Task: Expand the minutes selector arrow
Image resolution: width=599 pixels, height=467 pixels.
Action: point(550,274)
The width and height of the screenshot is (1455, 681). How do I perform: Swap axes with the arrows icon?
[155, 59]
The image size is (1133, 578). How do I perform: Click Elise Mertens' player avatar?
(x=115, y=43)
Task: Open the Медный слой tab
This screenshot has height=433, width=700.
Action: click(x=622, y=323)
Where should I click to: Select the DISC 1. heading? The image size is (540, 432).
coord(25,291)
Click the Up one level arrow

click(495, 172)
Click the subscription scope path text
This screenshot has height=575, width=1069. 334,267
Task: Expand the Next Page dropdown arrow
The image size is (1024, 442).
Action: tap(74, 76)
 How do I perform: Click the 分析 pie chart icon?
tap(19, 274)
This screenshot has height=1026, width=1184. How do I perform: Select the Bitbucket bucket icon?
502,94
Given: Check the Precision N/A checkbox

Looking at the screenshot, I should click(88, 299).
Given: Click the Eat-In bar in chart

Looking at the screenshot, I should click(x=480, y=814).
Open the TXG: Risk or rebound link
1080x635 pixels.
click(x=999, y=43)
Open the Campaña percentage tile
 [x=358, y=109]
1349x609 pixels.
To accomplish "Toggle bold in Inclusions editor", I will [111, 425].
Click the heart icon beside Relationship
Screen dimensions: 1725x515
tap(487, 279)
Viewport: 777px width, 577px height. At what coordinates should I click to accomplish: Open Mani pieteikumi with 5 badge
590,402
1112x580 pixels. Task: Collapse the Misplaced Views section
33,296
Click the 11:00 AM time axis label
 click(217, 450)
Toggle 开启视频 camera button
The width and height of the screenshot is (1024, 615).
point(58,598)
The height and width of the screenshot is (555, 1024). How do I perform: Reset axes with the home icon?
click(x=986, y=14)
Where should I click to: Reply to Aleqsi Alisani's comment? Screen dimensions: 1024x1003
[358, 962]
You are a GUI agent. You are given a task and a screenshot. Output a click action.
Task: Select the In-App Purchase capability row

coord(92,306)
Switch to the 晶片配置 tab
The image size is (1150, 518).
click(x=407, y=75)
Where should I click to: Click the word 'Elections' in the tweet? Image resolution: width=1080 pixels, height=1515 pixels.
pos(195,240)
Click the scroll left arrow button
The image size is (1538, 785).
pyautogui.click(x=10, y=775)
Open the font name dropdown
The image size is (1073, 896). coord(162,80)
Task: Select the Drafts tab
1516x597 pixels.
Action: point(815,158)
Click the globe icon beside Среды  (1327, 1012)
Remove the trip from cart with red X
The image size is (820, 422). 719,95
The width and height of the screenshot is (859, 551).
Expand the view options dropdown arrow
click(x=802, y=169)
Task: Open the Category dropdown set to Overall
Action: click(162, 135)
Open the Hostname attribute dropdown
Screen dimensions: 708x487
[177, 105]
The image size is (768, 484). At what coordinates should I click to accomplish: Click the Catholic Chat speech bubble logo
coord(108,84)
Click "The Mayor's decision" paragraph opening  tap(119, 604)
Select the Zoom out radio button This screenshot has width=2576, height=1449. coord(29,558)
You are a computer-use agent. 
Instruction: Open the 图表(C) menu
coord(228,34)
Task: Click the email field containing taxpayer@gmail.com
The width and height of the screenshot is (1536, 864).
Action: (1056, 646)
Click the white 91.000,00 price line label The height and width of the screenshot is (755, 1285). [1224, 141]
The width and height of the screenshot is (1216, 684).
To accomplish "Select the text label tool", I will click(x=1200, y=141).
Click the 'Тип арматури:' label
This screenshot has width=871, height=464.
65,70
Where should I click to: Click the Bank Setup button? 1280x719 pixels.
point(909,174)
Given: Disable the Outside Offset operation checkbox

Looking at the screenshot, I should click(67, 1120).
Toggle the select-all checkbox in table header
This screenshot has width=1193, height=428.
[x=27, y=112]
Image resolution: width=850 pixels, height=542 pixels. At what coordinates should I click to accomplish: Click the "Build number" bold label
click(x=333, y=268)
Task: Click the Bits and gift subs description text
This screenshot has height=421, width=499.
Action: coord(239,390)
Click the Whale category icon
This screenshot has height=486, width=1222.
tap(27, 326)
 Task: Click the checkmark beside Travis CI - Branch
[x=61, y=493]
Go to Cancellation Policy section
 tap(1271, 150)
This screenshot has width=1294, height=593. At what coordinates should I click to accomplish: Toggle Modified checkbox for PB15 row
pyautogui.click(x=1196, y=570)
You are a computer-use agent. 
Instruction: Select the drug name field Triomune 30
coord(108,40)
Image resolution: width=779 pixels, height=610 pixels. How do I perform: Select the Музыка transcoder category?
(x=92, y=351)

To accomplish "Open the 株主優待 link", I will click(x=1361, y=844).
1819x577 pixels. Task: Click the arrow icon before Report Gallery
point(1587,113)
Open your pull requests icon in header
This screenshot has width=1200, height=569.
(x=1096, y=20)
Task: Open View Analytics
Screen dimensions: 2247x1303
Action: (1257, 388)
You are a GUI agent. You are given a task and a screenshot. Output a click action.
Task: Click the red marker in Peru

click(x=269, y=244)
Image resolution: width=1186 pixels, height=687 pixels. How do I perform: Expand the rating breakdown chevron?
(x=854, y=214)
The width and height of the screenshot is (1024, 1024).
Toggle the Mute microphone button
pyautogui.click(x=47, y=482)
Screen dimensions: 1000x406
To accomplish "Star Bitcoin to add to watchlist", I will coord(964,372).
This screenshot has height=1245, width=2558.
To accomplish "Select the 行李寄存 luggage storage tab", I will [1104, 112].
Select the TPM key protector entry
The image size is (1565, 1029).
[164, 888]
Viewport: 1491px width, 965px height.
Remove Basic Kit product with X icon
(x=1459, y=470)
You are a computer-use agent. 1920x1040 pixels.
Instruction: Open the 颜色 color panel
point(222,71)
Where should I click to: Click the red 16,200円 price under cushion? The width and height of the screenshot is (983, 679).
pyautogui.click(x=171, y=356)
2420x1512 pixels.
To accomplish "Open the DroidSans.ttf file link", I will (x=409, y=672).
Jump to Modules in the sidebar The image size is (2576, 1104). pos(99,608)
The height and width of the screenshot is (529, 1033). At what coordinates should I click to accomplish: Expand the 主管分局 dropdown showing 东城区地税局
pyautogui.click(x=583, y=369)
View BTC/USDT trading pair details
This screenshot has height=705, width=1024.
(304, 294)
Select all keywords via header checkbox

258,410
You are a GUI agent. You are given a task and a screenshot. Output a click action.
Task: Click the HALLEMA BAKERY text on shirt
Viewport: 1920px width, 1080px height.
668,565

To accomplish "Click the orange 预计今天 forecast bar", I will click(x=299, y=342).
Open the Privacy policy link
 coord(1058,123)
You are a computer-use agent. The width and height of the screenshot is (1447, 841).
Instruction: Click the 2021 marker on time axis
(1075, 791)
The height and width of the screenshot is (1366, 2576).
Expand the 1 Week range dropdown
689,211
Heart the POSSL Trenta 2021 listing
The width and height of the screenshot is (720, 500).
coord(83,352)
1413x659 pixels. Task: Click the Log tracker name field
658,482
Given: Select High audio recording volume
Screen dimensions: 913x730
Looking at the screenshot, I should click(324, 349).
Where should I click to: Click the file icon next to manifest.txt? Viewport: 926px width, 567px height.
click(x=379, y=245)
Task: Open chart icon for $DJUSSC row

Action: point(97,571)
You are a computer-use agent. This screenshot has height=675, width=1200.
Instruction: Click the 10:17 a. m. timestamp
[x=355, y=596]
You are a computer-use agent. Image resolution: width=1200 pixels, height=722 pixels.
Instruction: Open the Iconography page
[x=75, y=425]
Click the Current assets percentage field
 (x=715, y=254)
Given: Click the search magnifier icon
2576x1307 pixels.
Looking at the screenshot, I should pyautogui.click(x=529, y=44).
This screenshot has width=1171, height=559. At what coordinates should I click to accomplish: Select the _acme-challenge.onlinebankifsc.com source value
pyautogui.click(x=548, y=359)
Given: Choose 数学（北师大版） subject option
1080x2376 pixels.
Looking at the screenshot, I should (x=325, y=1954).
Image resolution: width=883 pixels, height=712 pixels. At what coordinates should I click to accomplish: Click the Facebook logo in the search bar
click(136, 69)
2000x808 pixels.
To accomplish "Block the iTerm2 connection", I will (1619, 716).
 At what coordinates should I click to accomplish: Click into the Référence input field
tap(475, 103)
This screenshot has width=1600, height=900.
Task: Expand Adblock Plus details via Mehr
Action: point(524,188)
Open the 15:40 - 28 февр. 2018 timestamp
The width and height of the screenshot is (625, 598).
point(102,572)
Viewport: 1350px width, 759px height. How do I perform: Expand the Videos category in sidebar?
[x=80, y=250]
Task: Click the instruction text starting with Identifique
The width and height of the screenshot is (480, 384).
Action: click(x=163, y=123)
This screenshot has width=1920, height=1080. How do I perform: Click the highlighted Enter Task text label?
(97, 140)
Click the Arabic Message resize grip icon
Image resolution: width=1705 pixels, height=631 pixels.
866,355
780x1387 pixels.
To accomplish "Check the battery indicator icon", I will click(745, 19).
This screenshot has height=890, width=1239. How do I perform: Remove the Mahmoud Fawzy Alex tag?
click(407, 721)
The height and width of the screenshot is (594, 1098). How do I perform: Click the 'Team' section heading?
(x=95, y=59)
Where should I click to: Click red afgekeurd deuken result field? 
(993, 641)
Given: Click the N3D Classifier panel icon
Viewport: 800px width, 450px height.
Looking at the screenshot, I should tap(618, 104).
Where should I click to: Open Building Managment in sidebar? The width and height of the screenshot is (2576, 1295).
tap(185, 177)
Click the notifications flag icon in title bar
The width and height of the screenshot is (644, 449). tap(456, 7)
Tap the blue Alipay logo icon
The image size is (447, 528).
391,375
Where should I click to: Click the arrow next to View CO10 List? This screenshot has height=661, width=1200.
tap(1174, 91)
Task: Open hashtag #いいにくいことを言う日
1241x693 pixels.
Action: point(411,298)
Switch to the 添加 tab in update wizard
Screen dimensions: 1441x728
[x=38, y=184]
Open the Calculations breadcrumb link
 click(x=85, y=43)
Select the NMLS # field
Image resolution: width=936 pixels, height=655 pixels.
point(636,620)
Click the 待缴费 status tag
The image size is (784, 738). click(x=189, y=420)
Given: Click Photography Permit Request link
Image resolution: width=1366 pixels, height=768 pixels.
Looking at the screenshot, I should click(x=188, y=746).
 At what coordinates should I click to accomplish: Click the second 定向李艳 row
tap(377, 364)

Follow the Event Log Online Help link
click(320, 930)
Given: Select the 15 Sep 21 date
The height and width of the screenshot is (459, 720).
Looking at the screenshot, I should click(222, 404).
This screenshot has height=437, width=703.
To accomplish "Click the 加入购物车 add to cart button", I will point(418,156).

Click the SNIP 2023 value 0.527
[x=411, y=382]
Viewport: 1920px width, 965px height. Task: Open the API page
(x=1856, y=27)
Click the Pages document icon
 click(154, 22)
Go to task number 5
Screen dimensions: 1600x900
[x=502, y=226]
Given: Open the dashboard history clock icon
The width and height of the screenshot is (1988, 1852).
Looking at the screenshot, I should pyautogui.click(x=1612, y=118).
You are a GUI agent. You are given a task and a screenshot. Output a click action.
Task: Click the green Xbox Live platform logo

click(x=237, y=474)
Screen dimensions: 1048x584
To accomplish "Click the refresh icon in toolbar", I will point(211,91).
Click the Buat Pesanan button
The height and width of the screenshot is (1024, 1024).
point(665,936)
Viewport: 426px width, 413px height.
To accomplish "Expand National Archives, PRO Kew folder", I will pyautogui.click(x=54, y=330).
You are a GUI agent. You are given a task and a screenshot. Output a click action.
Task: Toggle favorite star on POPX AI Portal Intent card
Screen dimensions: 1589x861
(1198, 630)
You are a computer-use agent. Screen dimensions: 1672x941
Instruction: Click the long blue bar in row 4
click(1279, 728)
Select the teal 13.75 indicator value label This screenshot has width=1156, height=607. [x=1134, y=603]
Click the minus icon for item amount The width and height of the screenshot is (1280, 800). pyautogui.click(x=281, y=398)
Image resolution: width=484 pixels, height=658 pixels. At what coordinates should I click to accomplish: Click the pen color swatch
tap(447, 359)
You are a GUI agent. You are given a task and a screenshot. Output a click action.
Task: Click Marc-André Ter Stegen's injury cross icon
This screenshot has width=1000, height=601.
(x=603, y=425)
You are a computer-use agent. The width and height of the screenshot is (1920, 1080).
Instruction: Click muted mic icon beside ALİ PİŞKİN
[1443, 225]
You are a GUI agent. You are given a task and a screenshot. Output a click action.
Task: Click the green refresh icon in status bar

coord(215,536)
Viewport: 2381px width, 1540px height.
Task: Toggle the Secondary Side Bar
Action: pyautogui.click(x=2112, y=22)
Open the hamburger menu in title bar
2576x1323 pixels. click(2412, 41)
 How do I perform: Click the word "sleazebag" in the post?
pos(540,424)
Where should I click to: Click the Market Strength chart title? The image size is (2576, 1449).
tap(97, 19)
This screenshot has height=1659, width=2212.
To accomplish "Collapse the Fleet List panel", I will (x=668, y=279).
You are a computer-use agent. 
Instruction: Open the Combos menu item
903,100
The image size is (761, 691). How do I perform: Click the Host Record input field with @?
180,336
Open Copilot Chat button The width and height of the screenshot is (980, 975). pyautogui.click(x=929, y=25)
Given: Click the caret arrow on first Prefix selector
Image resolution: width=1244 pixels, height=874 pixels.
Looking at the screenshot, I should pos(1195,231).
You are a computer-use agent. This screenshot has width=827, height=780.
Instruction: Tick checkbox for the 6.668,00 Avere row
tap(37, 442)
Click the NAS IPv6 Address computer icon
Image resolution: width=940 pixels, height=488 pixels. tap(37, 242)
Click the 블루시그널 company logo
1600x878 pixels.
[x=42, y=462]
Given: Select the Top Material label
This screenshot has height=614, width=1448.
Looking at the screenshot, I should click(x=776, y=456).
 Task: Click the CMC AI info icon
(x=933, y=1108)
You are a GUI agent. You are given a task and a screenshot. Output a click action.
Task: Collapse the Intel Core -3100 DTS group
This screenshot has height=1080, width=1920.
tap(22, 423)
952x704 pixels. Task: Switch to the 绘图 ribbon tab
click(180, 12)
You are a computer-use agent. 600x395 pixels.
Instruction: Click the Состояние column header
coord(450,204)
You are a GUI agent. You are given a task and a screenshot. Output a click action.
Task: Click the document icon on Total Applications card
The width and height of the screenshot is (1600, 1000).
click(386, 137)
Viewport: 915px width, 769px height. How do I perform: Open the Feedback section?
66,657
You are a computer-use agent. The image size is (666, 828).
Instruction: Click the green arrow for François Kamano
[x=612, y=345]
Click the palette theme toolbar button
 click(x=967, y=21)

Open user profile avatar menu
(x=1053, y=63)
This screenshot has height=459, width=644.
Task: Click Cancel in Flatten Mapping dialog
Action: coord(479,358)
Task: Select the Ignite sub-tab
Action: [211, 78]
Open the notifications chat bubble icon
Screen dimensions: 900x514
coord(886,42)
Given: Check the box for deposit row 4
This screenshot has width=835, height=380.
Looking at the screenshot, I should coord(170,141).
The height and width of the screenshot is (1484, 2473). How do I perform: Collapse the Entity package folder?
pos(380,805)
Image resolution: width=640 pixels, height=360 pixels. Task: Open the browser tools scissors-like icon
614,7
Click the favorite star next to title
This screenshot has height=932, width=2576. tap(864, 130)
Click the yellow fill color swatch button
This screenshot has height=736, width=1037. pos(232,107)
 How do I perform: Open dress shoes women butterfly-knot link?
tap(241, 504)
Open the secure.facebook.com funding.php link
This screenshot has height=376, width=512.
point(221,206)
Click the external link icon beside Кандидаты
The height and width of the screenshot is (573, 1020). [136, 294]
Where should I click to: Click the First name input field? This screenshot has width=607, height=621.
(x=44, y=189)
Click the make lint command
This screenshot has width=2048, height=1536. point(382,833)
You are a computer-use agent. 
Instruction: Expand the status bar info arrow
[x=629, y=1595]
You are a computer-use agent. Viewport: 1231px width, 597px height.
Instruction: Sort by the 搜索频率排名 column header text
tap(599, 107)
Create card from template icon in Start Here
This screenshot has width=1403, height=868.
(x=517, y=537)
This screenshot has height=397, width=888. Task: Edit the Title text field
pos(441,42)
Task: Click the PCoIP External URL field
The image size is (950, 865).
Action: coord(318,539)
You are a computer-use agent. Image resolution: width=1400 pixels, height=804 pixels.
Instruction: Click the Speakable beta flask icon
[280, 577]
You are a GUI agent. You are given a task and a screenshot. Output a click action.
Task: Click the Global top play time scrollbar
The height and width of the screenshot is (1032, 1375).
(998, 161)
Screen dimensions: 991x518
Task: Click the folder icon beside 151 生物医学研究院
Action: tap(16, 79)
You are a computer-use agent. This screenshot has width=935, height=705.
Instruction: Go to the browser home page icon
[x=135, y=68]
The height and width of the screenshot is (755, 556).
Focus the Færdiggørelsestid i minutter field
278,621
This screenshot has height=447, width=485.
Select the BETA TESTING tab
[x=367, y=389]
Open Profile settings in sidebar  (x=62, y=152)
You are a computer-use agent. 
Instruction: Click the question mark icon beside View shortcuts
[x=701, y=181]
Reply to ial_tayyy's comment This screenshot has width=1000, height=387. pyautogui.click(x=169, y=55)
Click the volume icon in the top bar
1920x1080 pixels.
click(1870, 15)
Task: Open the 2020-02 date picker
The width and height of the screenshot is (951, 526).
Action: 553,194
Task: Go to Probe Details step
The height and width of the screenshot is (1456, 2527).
━━━
Please copy out the rows from the line with "Go to task number 5" to the line with "click(x=237, y=474)", keeping every line exactly as it appears.

(ANSWER TO THIS PROBLEM)
Go to task number 5
Screen dimensions: 1600x900
[x=502, y=226]
Given: Open the dashboard history clock icon
The width and height of the screenshot is (1988, 1852).
Looking at the screenshot, I should pyautogui.click(x=1612, y=118).
You are a GUI agent. You are given a task and a screenshot. Output a click action.
Task: Click the green Xbox Live platform logo

click(x=237, y=474)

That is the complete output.